HOW TO COMPLETE THIS TASK
Look through the lines below for the word "computer", and copy every line that has it.

SUPPLIED MATERIAL

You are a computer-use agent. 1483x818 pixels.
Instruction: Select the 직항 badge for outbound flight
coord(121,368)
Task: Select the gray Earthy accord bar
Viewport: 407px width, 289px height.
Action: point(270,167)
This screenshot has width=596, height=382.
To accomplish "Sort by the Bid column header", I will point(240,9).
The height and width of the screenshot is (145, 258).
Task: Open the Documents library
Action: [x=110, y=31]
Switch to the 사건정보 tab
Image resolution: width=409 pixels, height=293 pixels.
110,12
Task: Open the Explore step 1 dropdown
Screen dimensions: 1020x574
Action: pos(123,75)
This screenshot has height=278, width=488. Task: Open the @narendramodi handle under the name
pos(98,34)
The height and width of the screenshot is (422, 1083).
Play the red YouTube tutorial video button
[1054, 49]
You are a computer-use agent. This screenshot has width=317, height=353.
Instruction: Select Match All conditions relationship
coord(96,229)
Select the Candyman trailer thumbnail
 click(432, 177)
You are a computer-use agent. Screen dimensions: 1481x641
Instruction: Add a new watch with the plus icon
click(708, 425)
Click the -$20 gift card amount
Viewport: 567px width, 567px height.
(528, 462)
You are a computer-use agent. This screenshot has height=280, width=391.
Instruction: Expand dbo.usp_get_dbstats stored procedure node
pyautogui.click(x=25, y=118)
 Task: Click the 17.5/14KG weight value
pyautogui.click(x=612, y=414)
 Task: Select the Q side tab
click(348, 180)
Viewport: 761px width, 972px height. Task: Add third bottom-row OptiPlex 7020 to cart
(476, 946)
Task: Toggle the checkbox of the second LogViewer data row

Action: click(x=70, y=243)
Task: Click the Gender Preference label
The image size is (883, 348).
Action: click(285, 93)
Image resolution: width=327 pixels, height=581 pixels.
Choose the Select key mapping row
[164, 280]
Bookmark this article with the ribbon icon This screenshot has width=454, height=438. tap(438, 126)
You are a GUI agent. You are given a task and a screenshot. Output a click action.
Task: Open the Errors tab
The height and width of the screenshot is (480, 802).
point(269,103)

RESPONSE BOX
You are a computer-use agent. 1483x818 pixels.
You are a computer-use agent. This screenshot has width=317, height=353.
You are a computer-use agent. Screen dimensions: 1481x641
You are a computer-use agent. This screenshot has height=280, width=391.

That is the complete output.